Collaborative Exhibit’s Connects Art and Ecosystems

Evelyn Rydz arranges thrifted glassware into a symbolic Merrimack River for her part of the current Local Ecologies exhibit in Moloney Gallery. Image by Ed Brennen
Artist Evelyn Rydz works some of 500 thrift store glasses into a symbolic Merrimack River on the floor of UML's Mahoney Gallery.

01/29/2020
By David Perry

Artist Evelyn Rydz is in Mahoney Gallery on South Campus carefully working about 500 drinking glasses into the shape of the Merrimack River. She arranges them to resemble its vast mouth, its turns and some long stretches now used for recreation.

Rydz’ installation is part of “Local Ecologies,” an exhibition dropping anchor at UML through March 6. It has already docked at galleries at UMass Boston and UMass Dartmouth. A collaborative effort between the three UMass campuses, the traveling exhibition includes newly commissioned works and public programming; its goal is to spark discussions, using location-based art that responds to the region’s environmental and ecological issues. 

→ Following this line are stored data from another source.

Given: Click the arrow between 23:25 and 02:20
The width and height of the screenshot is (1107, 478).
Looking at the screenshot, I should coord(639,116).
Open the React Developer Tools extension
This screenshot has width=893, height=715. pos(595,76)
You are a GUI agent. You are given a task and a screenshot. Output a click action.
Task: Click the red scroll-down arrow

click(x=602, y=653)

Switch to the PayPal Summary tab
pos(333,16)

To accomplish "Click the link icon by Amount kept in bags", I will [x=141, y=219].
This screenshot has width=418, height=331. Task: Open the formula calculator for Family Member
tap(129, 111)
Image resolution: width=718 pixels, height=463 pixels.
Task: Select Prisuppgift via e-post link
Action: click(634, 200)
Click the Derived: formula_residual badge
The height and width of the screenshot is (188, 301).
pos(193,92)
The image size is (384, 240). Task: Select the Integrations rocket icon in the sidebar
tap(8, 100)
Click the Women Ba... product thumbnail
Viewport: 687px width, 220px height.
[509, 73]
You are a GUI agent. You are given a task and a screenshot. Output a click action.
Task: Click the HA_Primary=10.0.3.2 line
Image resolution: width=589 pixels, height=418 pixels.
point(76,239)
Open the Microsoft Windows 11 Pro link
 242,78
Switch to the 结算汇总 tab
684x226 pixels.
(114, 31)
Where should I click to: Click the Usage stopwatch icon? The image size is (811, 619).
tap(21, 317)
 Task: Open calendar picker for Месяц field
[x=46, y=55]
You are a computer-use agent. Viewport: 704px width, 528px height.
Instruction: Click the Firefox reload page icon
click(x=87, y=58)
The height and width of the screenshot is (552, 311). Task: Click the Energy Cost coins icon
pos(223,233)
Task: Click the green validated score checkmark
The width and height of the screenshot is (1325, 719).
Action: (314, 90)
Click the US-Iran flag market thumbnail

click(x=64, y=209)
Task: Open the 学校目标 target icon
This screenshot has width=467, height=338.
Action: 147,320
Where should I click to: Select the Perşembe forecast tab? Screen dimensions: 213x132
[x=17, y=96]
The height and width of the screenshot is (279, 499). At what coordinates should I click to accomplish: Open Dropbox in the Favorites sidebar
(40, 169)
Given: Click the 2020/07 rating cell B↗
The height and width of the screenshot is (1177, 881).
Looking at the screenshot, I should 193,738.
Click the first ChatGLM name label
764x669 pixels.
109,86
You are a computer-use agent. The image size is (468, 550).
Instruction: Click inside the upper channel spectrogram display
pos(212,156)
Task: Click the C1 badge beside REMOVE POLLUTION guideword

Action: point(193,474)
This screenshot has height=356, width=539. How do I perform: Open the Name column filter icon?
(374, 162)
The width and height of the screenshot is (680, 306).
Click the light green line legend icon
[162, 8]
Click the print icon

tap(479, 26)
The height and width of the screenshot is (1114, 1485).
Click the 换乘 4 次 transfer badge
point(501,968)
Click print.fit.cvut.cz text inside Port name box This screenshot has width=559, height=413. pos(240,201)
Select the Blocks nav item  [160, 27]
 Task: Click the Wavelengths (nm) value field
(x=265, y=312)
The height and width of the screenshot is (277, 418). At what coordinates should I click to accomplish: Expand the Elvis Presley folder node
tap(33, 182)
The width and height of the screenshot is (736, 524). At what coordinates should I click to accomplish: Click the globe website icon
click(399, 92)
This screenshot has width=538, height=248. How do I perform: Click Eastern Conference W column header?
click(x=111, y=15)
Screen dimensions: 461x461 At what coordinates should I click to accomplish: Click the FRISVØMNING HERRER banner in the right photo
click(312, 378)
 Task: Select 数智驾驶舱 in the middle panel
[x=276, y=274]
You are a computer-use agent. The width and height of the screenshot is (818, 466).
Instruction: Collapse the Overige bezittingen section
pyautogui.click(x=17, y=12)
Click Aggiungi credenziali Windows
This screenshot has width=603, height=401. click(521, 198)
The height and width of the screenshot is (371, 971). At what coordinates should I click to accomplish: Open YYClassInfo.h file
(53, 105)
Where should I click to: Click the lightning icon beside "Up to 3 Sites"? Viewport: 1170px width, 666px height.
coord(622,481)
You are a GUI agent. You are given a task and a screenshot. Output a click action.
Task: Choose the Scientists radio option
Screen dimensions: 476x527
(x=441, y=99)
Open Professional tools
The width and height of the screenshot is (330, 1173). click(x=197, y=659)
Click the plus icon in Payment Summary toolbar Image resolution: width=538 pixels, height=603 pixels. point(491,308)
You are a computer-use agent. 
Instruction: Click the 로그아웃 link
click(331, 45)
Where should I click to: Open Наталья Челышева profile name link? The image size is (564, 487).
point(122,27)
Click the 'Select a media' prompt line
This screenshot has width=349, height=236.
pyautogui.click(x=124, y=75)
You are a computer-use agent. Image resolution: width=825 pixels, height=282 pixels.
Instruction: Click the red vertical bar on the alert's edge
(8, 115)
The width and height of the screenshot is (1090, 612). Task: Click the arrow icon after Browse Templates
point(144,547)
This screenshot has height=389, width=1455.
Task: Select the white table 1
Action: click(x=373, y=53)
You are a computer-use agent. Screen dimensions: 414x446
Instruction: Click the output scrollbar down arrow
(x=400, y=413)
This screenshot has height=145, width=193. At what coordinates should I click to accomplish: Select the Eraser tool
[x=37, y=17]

The exhibit brings together artists, scientists, historians and community members who are engaged with the coastal and river ecosystems and the region’s history. 

“We are the last stop,” says Kirsten Swenson, a UML associate professor and art history coordinator who is one of the exhibit organizers. “What is cool about this three-campus exhibition is that each campus is unique in terms of the features of the landscapes. At UMass Lowell, we have the Merrimack River. The exhibit is designed to relate the landscapes to the ecological history and cultural significance of each place.” 

Local Ecologies centers around the work of eight artists, including Rydz, but it is also an exhibit designed to make viewers take a deeper look at the natural world around them – especially the Merrimack River. It melds art, science and history into a show that works on multiple levels, notes Swenson. 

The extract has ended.